I finish my BP-5. It’s been two weeks since I discovered the supply and I can feel my stomach starting to turn.

I look at the boxes around me. Two of them are labeled “EPREP” emergency preparedness. I stand and open one. Inside are dozens of liters of Ringer’s lactate, dressings, intravenouses. I try to lift it. Too heavy. Would make more sense to have five boxes, each for five patients. I start to unpack it.

Knockknockknock.

“Yes?”

“James, it’s Mohamed. I brought the girl to the operating theater.”

Oh yeah. The girl with the burn. We have to change her dressing. I open the metal door.

“Okay. Do we need anything from here?”

“I think the ketamine is expired.”

“I’ll grab some. See you in a second.”

I put the bags of saline back in the box, get a flashlight, and move past the rows and rows of medicines. Towards the back, I see the bottles of ketamine. I take two and stop just before the door to write on a scrap piece of paper: “April 18 ketamine × 2 JM.” I tuck it under the calculator, and click the lock behind me.

22/04: open.

the hospital is slowly filling again. today, i turned the corner to the tfc, and couldn’t find a route between all the families lying on their mats.
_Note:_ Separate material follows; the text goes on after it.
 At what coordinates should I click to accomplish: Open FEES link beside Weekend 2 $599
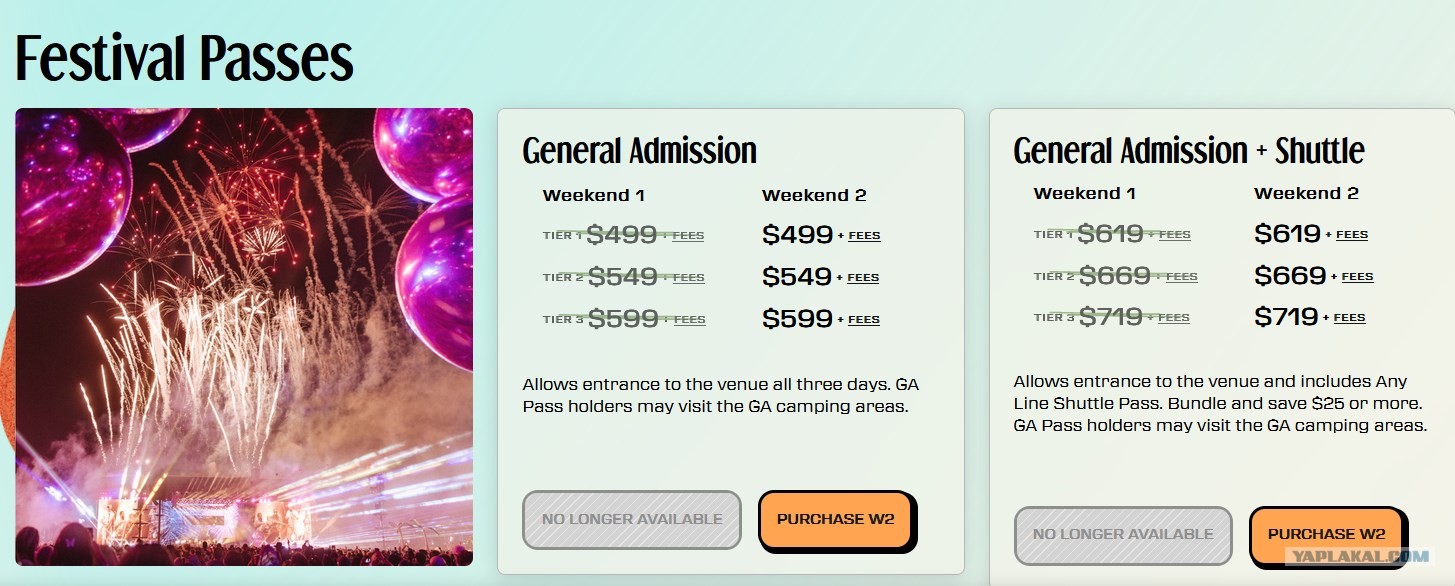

last night, i could not leave the hospital. i tried. but each time i put my stethoscope in my bag and washed my hands, clapped the nurses on the shoulder and said “bukra … tomorrow,” another worried family opened the gate. they carried an infant with pneumonia, a woman with a spike of metal in her foot, a teenager with a kidney infection. one family walked for six days to bring an old man who could not walk on his own. i saw a child i discharged one month ago, the one i promised not to when i arrived, and didn’t recognize him. he was 55% of the proper weight for his height. he had lost all that he had gained in hospital and with it, his bright curiosity. he couldn’t lift his head to look me in the face.